Today, we take for granted the existence of unmanned aerial vehicles (UAVs), but what is less known is that one of the early pioneers in that technology was President John F. Kennedy's older brother.
With American involvement in World War II on the horizon, Joseph P. Kennedy, former ambassador to Great Britain and the patriarch of the Kennedy clan, used his influence to secure for his eldest son an assignment in the Office of Naval Intelligence, where the young man would likely have not seen combat. But Joseph P. Kennedy Jr. had other ideas and joined the Naval Aviation Cadet Program in the summer of 1941.
Frustrated by early flying assignments that took him nowhere near the "front lines" of the war, Joe Kennedy eagerly volunteered for duty with VP-110, a newly forming squadron that was to hunt German submarines near their bases along the Nazi-controlled French coast, where encounters with the Luftwaffe were likely.
The aircraft to be used was a Navy version of the Army's B-24 Liberator, reclassified by the Navy as the PB4Y-1. This unusual naval aircraft was powered by four engines that gave it a maximum speed of 300 mph, had a wingspan of 110 feet, and could deliver a payload of 8,000 pounds.

[Saved data entries]
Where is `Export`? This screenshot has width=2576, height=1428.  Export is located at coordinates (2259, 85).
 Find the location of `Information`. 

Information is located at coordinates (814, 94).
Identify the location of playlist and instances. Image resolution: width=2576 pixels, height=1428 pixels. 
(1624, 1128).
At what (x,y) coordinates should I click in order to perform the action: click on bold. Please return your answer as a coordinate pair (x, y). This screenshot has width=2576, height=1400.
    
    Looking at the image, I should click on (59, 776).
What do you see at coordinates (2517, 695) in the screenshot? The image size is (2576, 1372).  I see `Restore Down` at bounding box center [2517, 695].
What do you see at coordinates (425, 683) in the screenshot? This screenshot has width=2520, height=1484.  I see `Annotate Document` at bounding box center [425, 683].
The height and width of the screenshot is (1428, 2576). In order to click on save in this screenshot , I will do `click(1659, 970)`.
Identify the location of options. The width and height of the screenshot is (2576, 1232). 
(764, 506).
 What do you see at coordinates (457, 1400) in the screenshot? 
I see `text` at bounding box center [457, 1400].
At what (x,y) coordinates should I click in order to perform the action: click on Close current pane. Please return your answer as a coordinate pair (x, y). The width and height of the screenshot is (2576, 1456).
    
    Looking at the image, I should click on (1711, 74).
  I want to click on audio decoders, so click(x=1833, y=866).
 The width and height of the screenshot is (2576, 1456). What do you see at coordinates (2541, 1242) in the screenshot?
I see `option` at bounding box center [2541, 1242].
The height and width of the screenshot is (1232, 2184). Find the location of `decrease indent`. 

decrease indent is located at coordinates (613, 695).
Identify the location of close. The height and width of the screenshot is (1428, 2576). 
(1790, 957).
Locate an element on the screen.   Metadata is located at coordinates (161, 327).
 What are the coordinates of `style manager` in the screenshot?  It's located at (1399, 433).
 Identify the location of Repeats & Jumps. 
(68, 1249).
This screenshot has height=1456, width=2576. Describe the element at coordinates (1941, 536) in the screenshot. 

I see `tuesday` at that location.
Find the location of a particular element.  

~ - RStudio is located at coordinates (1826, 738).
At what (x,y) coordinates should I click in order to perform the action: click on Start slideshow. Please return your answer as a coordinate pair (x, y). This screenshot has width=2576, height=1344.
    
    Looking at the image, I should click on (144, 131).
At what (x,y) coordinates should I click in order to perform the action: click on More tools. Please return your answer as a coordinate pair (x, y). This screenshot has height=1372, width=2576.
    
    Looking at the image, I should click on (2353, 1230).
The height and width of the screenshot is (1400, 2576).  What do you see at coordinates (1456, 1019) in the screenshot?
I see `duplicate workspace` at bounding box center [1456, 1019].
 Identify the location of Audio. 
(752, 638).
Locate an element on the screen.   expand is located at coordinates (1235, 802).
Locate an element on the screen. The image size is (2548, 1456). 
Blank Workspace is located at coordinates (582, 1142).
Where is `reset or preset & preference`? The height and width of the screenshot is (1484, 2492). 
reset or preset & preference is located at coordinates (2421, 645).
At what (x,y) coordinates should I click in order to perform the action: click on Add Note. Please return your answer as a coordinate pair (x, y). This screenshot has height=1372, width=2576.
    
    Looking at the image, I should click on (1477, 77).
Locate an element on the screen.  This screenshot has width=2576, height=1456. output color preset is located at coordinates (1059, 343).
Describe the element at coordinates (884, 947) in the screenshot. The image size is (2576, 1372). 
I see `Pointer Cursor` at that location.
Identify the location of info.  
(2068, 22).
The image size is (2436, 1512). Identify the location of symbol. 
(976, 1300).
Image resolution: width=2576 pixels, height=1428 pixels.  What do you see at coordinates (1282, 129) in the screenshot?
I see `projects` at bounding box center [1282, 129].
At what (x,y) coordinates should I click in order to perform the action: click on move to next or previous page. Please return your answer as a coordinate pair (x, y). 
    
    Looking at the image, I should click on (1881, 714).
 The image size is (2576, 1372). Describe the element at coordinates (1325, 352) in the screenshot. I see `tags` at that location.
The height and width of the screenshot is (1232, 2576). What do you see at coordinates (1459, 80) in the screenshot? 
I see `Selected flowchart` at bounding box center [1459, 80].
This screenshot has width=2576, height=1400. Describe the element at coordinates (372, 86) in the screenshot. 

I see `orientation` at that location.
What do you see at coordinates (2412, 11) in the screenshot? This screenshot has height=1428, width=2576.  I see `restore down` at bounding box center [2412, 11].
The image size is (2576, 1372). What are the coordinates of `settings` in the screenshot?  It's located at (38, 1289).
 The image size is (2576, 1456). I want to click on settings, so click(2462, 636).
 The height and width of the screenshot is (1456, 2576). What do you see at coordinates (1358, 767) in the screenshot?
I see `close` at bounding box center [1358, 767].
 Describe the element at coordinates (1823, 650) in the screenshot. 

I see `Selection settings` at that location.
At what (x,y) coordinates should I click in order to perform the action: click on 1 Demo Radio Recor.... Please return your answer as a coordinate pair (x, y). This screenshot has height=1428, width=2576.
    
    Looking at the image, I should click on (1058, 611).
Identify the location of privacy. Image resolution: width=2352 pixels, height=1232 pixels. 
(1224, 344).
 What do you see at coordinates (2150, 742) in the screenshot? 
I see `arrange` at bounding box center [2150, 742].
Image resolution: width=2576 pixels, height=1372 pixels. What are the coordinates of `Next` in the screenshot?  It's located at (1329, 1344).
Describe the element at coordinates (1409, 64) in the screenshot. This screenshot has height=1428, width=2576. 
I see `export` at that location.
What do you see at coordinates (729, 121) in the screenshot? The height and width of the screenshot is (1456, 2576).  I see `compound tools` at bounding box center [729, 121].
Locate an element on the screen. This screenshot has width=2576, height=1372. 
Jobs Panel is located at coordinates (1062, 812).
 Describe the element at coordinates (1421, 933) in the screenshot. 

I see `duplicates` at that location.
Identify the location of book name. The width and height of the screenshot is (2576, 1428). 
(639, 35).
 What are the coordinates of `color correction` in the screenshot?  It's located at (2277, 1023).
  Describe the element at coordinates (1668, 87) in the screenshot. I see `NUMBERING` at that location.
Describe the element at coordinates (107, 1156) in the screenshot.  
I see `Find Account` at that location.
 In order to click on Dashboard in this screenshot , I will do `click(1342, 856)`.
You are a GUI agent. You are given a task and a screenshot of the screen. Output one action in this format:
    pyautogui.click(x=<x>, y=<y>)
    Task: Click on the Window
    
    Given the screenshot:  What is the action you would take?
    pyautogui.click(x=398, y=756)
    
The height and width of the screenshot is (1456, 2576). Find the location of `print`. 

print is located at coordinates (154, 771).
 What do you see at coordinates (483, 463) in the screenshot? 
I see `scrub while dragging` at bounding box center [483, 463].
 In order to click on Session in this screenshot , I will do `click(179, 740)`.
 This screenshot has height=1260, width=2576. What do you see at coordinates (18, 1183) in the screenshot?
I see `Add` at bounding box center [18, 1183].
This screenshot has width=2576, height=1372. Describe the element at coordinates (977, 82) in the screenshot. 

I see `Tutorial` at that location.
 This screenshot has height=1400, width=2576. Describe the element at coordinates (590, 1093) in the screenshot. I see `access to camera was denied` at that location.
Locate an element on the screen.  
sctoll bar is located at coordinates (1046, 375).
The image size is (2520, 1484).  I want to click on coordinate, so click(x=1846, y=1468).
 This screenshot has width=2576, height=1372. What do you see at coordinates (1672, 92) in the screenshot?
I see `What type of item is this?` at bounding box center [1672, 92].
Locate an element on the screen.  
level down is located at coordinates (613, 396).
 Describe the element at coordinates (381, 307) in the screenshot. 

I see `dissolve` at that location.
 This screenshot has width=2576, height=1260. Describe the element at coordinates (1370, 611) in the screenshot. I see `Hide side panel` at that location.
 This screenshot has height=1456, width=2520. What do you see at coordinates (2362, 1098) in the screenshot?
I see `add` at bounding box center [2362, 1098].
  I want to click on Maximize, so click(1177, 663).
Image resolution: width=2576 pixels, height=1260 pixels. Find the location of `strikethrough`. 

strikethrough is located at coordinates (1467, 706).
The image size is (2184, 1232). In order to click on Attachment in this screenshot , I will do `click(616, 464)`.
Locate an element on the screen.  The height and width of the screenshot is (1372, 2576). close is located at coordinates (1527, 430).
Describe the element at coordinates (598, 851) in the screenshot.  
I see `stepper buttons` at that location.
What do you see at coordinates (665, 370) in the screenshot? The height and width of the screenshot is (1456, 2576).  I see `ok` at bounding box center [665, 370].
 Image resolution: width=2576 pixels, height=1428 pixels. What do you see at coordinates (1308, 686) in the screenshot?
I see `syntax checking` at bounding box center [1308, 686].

### EXERCISE INSTRUCTIONS:
In the text on Joseph P. Kennedy Jr., rewrite the paragraph beginning "The aircraft to be used" as a short bulleted list that keeps its main facts.

### WRITTEN ANSWER:
- Aircraft: a Navy version of the Army's B-24 Liberator, reclassified by the Navy as the PB4Y-1
- Engines: four
- Maximum speed: 300 mph
- Wingspan: 110 feet
- Payload: 8,000 pounds